One of the keys to building models is coming out with actionable predictions. Human beings are mastery rationalizers, so it's very easy to come up with a model to justify any course of action, but the important question is: when you take that course of action you've justified, did things play out the way that your model predicts?

Of course, there are Black swan events that no one could predict. There is no model that would have predicted that in 2020 the entire world economy would be shut down due to a pandemic. On the other hand, a model should account for some level of unexpected events, because the world isn't static.

It is no great miracle producing a set of predictions that tomorrow will be largely the same as today. Most of the time such a model will be absolutely correct. The value comes in trying to predict what might change, in figuring out what the next Black swan event could be, or in trying to see with unbiased eyes the White swan event that is sitting right in front of you.

Human beings have the tremendously huge brains we do in part so that we can try to predict the future. That is our superpower as a species. That's why our tool use is on a completely different level than any other species, because we can imagine how we might use some incredibly complicated tool that has no present use. It also allows us to behave in ways that are insanely social. For example, one person building a piece of software that allows different social media websites to connect together. They did that imagining a future that could have thousands of different websites existing and communicating. And today we have the fediverse. It also allows us to plan ahead at a level that no other creature even comes close to. How many other species do you think have 5-year plans? How many other species do you think have 10-year plans? How many species do you think have any conception of 15 or 20 years from now? That's incredible, and it's a superpower that we have as humans.

What you will do: Reproduce the passage on predictive models word for word, from "Of course, there" up to and including "world isn't static.". Rely solely on the passage on predictive models and consult no outside sources.

Data shown:
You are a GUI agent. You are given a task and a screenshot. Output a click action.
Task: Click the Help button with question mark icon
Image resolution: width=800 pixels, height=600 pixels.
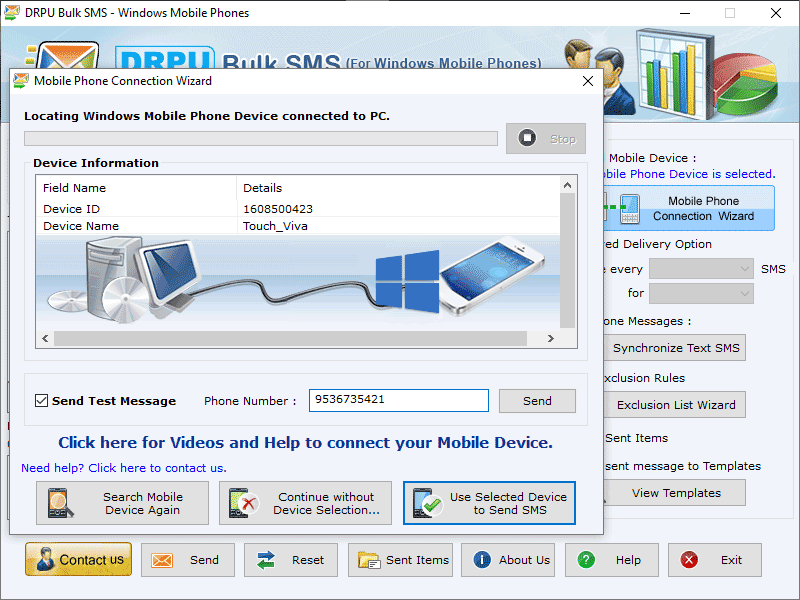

...

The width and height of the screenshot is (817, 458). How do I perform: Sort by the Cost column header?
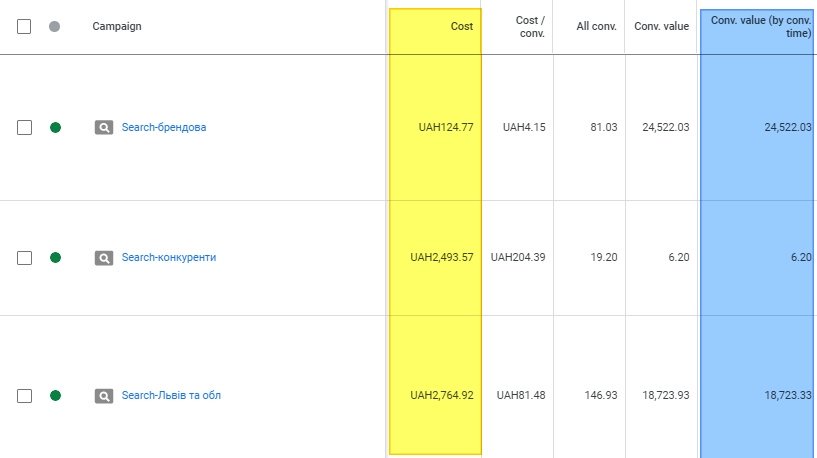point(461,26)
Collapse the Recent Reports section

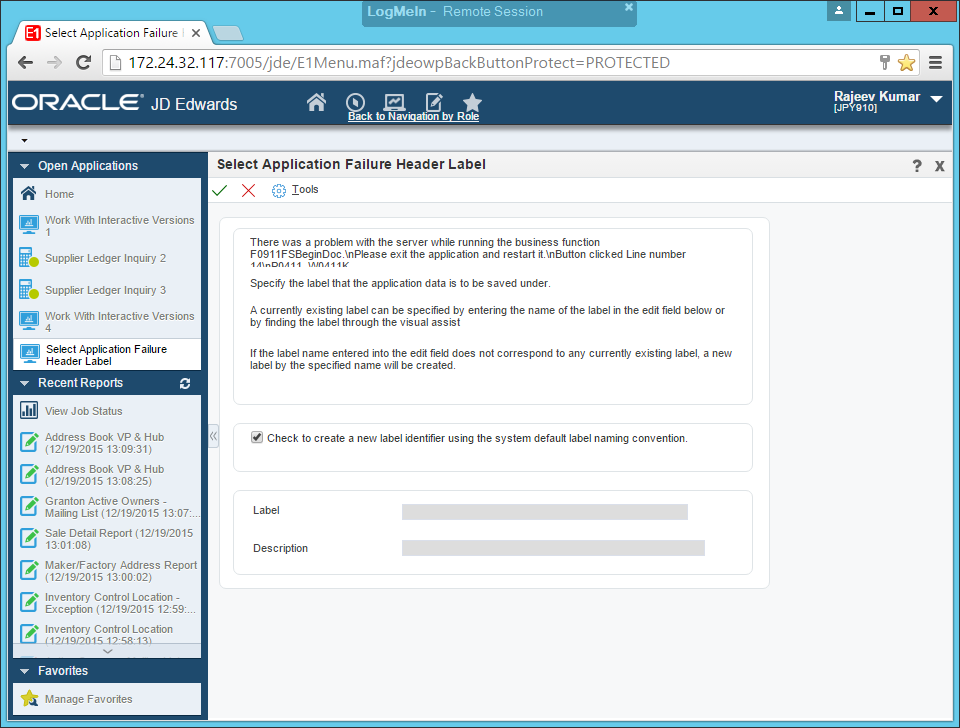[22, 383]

Task solution:
Of course, there are Black swan events that no one could predict. There is no model that would have predicted that in 2020 the entire world economy would be shut down due to a pandemic. On the other hand, a model should account for some level of unexpected events, because the world isn't static.